Le début de saison 91/92 est plutôt mauvais pour les Nets, mais suite au départ du meneur titulaire, voilà Drazen Petrovic dans le 5 majeur! Et ça durera toute la saison, 82 matchs dans le cinq! On ne parle plus des 7 minutes par match des Blazers, ici Mozart reprend le rythme. Meilleur défensivement, de retour aux affaires offensivement (20,6 points), il se permet de montrer ses talents de trash-talker sur les parquets NBA. Effet Petrovic ou pas, en tous cas les moribonds Nets se retrouvent en phase finale!
Contre les Cavs au premier tour, Steve Kerr prend Petrovic en charge, mais celui-ci finira le premier match avec 40 points. Auteur d’une bonne série d’un point de vue personnel, Drazen ne peut empêcher Cleveland de passer en 4 matchs. Cette saison est une renaissance, une revanche même, la NBA le prend enfin au sérieux!
Après ce renouveau en NBA, c’est un renouveau également international avec la paricipation aux JO de Barcelone sous les couleurs de la Croatie. Premier capitaine de la sélection nouvellement créée. Vainqueurs de tous leurs matchs au premier tour, sauf contre la Dream Team où Petrovic marque tout de même 19 points. La finale se joue de nouveau entre les croates et les stars US. Sept points de retard à la mi-temps, mais 32 d’écart au final, ça reste la plus petite victoire américaine de ces JO, avec 24 points du leader croate.

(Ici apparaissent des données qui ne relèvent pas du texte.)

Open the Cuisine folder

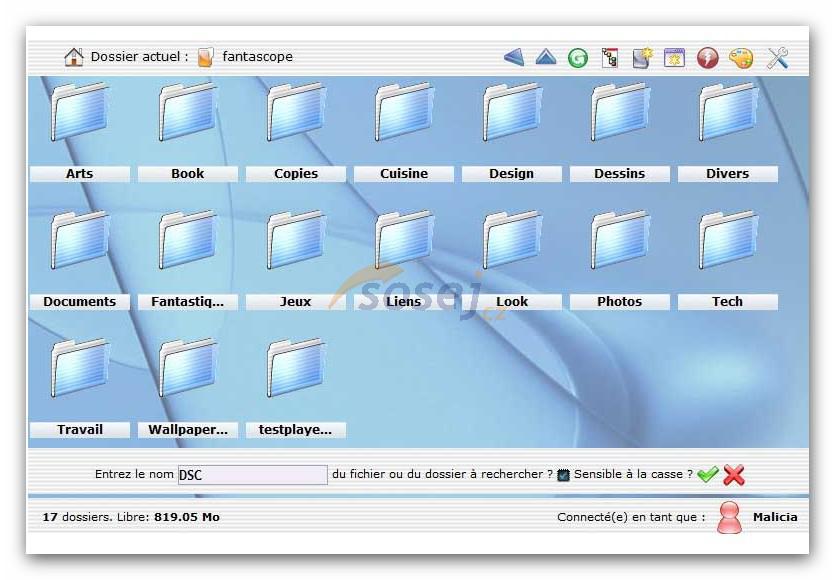point(404,113)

Chuck Daly qui sort des JO avec la dream team prend en charge les Nets. Les Nets gagnent, Petrovic confirme son talent mais , bluff ou pas, il annonce avoir des offres de clubs européens pour les rejoindre à l’issue de sa dernière année de contrat.

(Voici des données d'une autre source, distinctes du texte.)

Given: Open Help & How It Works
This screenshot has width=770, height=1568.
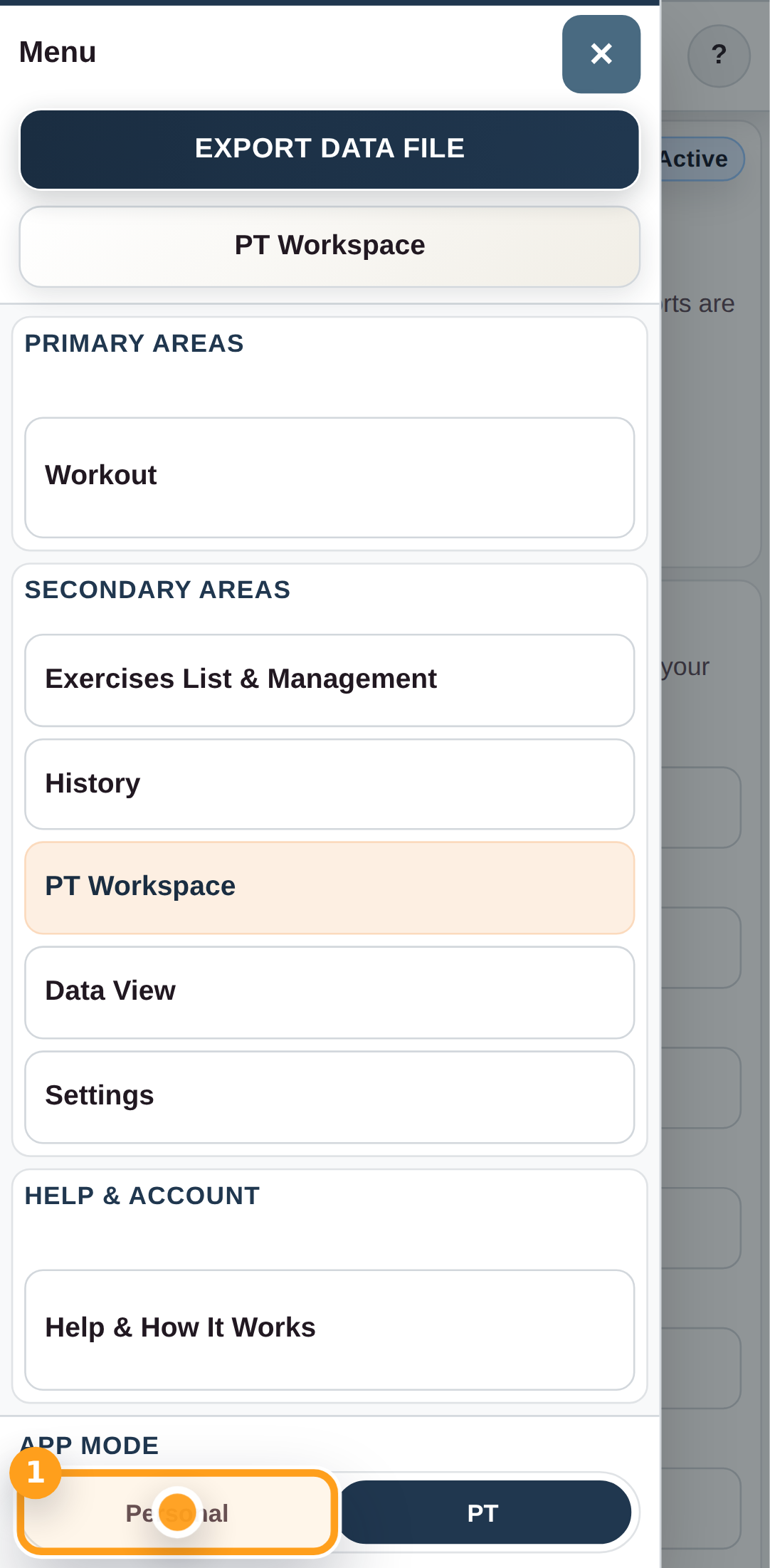Looking at the screenshot, I should pyautogui.click(x=329, y=1328).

Joueur de la semaine dans le courant du mois de novembre, il enchaine les performance jusqu’à un record de 44 points lors d’un match de janvier dont 25 dans le dernier quart! Petrovic pourrait être le premier européen au All-Star game…mais non, il n’y est pas et en est très déçu. Aucun joueur des Nets n’y sera d’ailleurs, malgré leurs bons résultats.
Une blessure au genou lui fait manquer 12 matchs, et les Nets sentent passer son absence. Revenu rapidement mais jamais à son meilleur niveau physiquement, Petrovic finit tout de même à 22,3 points de moyenne sur la saison et dans la All NBA 3rd team. Fatigué, il joue tant bien que mal le premier tour des playoffs, mais le Nets sont une nouvelle fois sortis par Cleveland. Une nouvelle fois Drazen annonce qu’il va retourner en Europe, le manque de reconnaissance, les négociations pour renouveler son contrat pèsent dans sa décision, sachant que de l’autre côté de l’Atlantique on lui déroule le tapis rouge.

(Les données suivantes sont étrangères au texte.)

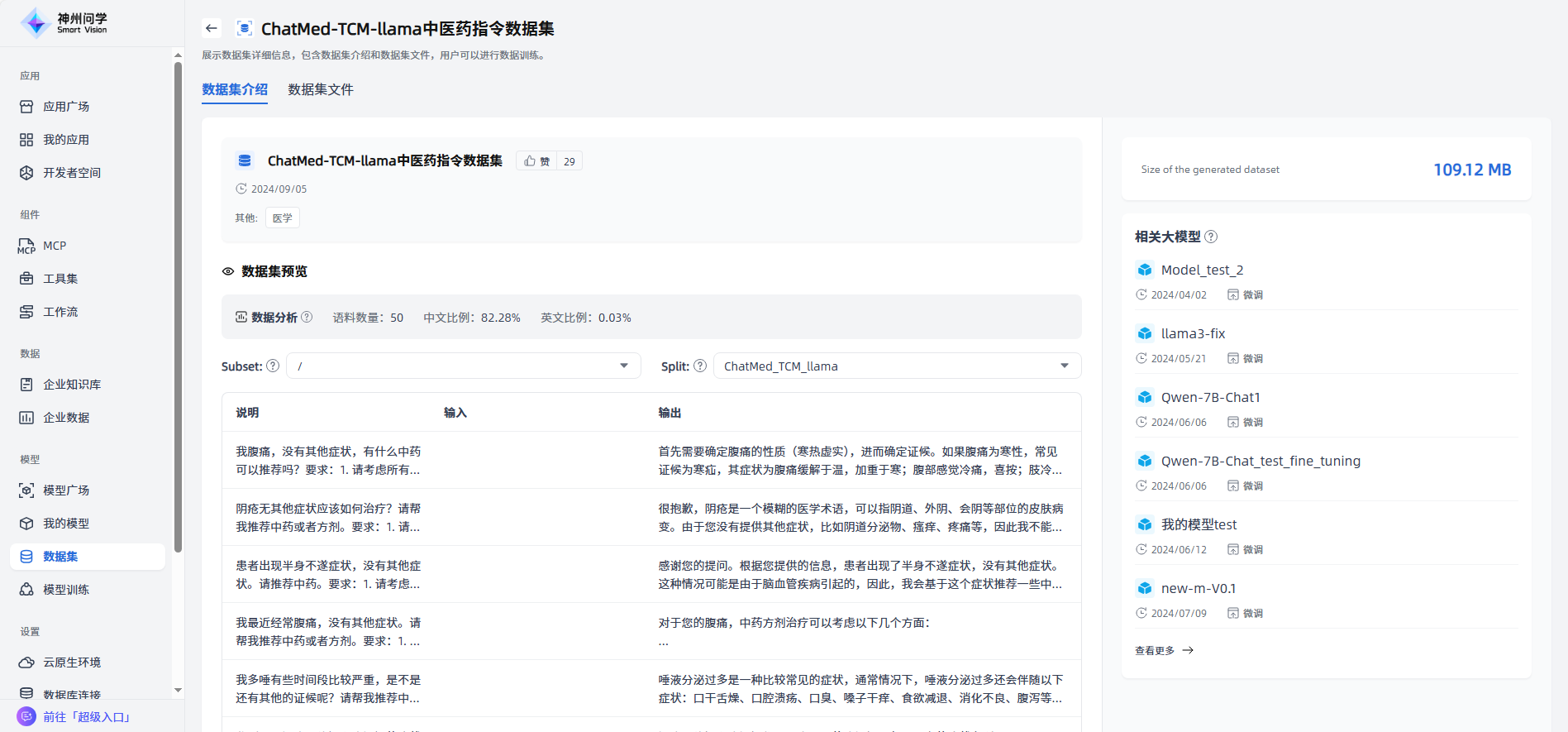The width and height of the screenshot is (1568, 732).
Task: Open 模型训练 in the sidebar
Action: tap(66, 590)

En fin de saison Petrovic bien qu’amoindri physiquement rejoint la sélection croate. Impossible pour lui de se reposer, tant cette sélection représente beaucoup pour lui. En juin 1993 il participe au tournoi de qualification pour l’Euro, avec une défaite en finale contre la Slovénie malgré ses 30 points marqués.
A la fin de ce tournoi, la sélection croate s’envole pour Zagreb avec escale à Francfort. Petrovic, qui s’est disputé avec Dino Radja lors du dernier match, décide de rester à Francfort. Pendant que sa compagne conduit vers Munich, Drazen se repose, sans ceinture de sécurité. En fin de journée, par temps d’orage, un camion perd le contrôle et la voiture où se trouve Petrovic le prend de plein fouet. A 28 ans, Drazen Petrovic perd la vie sur une autoroute allemande…
Il est enterré le 11 juin à Zagreb. Les hommages pleuvent, les autorités croates, les instances de la NBA David Stern en tête, le monde du basket dans son ensemble, Michael Jordan lui même, tous sont sous le choc. Demandez à Goran Dragic si plus de 20 ans après l’émotion a disparu…
Dès le mois de novembre, les Nets retirent son maillot. En 1995 une stèle est érigée à son honneur au musée olympique de Lausanne. Intronisé au Hall of Fame NBA puis FIBA, un musée lui est consacré à Zagreb.